Supplied material START

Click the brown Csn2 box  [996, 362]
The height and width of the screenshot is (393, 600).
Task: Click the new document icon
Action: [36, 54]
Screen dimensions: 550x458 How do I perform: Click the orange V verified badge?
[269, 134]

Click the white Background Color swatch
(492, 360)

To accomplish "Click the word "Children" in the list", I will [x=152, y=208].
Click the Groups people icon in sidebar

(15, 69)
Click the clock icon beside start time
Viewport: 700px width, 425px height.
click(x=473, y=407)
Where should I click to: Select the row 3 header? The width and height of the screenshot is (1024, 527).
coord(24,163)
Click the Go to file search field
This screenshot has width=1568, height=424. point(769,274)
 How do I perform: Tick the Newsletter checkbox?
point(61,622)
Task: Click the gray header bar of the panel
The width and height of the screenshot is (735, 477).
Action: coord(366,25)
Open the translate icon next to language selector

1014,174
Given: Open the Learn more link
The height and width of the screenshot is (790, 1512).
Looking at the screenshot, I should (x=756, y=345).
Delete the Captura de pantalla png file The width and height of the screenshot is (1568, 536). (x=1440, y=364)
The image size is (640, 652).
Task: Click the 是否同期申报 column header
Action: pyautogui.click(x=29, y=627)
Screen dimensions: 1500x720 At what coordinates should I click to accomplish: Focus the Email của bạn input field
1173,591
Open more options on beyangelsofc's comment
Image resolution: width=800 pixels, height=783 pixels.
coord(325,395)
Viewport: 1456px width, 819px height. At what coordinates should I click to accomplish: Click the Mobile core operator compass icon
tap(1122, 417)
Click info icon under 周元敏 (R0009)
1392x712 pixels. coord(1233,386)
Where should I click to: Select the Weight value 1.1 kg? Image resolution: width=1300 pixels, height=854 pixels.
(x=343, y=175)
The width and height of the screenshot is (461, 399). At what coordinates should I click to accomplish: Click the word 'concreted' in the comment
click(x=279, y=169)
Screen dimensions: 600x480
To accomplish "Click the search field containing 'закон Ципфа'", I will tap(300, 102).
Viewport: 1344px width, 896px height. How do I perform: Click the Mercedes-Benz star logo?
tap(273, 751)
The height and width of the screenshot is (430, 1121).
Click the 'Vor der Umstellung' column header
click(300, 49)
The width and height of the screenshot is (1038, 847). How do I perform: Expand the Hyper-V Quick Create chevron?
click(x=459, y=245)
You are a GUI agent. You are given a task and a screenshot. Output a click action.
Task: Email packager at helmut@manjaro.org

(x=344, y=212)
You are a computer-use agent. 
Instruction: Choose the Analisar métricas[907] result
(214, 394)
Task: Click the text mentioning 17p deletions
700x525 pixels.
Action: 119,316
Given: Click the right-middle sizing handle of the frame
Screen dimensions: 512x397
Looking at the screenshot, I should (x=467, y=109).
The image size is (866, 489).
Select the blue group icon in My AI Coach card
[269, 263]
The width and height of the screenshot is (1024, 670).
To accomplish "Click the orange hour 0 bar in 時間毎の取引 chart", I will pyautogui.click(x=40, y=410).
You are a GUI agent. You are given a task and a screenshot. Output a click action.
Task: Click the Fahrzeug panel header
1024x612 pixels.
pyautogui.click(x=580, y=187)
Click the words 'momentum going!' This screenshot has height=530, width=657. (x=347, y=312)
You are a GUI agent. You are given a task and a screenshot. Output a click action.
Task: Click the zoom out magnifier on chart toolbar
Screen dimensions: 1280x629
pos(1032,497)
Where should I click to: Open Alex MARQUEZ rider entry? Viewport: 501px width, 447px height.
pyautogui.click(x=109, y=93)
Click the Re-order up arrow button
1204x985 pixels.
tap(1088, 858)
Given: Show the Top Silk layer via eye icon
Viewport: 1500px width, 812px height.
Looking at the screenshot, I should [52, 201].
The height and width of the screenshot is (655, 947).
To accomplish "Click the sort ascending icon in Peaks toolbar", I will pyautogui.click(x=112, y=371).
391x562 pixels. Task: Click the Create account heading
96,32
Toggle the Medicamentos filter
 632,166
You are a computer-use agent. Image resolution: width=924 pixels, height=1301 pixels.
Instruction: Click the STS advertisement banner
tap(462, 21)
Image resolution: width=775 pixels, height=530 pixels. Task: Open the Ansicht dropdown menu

Supplied material END

■ Exercise description
Transcribe the entries exactly, and make each line match the original.

■ Answer section
Click the brown Csn2 box  [996, 362]
The height and width of the screenshot is (393, 600).
Task: Click the new document icon
Action: [36, 54]
Screen dimensions: 550x458 How do I perform: Click the orange V verified badge?
[269, 134]

Click the white Background Color swatch
(492, 360)

To accomplish "Click the word "Children" in the list", I will [x=152, y=208].
Click the Groups people icon in sidebar

(15, 69)
Click the clock icon beside start time
Viewport: 700px width, 425px height.
click(x=473, y=407)
Where should I click to: Select the row 3 header? The width and height of the screenshot is (1024, 527).
coord(24,163)
Click the Go to file search field
This screenshot has width=1568, height=424. point(769,274)
 How do I perform: Tick the Newsletter checkbox?
point(61,622)
Task: Click the gray header bar of the panel
The width and height of the screenshot is (735, 477).
Action: coord(366,25)
Open the translate icon next to language selector

1014,174
Given: Open the Learn more link
The height and width of the screenshot is (790, 1512).
Looking at the screenshot, I should (x=756, y=345).
Delete the Captura de pantalla png file The width and height of the screenshot is (1568, 536). (x=1440, y=364)
The image size is (640, 652).
Task: Click the 是否同期申报 column header
Action: pyautogui.click(x=29, y=627)
Screen dimensions: 1500x720 At what coordinates should I click to accomplish: Focus the Email của bạn input field
1173,591
Open more options on beyangelsofc's comment
Image resolution: width=800 pixels, height=783 pixels.
coord(325,395)
Viewport: 1456px width, 819px height. At what coordinates should I click to accomplish: Click the Mobile core operator compass icon
tap(1122, 417)
Click info icon under 周元敏 (R0009)
1392x712 pixels. coord(1233,386)
Where should I click to: Select the Weight value 1.1 kg? Image resolution: width=1300 pixels, height=854 pixels.
(x=343, y=175)
The width and height of the screenshot is (461, 399). At what coordinates should I click to accomplish: Click the word 'concreted' in the comment
click(x=279, y=169)
Screen dimensions: 600x480
To accomplish "Click the search field containing 'закон Ципфа'", I will tap(300, 102).
Viewport: 1344px width, 896px height. How do I perform: Click the Mercedes-Benz star logo?
tap(273, 751)
The height and width of the screenshot is (430, 1121).
Click the 'Vor der Umstellung' column header
click(300, 49)
The width and height of the screenshot is (1038, 847). How do I perform: Expand the Hyper-V Quick Create chevron?
click(x=459, y=245)
You are a GUI agent. You are given a task and a screenshot. Output a click action.
Task: Email packager at helmut@manjaro.org

(x=344, y=212)
You are a computer-use agent. 
Instruction: Choose the Analisar métricas[907] result
(214, 394)
Task: Click the text mentioning 17p deletions
700x525 pixels.
Action: 119,316
Given: Click the right-middle sizing handle of the frame
Screen dimensions: 512x397
Looking at the screenshot, I should (x=467, y=109).
The image size is (866, 489).
Select the blue group icon in My AI Coach card
[269, 263]
The width and height of the screenshot is (1024, 670).
To accomplish "Click the orange hour 0 bar in 時間毎の取引 chart", I will pyautogui.click(x=40, y=410).
You are a GUI agent. You are given a task and a screenshot. Output a click action.
Task: Click the Fahrzeug panel header
1024x612 pixels.
pyautogui.click(x=580, y=187)
Click the words 'momentum going!' This screenshot has height=530, width=657. (x=347, y=312)
You are a GUI agent. You are given a task and a screenshot. Output a click action.
Task: Click the zoom out magnifier on chart toolbar
Screen dimensions: 1280x629
pos(1032,497)
Where should I click to: Open Alex MARQUEZ rider entry? Viewport: 501px width, 447px height.
pyautogui.click(x=109, y=93)
Click the Re-order up arrow button
1204x985 pixels.
tap(1088, 858)
Given: Show the Top Silk layer via eye icon
Viewport: 1500px width, 812px height.
Looking at the screenshot, I should [52, 201].
The height and width of the screenshot is (655, 947).
To accomplish "Click the sort ascending icon in Peaks toolbar", I will pyautogui.click(x=112, y=371).
391x562 pixels. Task: Click the Create account heading
96,32
Toggle the Medicamentos filter
 632,166
You are a computer-use agent. Image resolution: width=924 pixels, height=1301 pixels.
Instruction: Click the STS advertisement banner
tap(462, 21)
Image resolution: width=775 pixels, height=530 pixels. Task: Open the Ansicht dropdown menu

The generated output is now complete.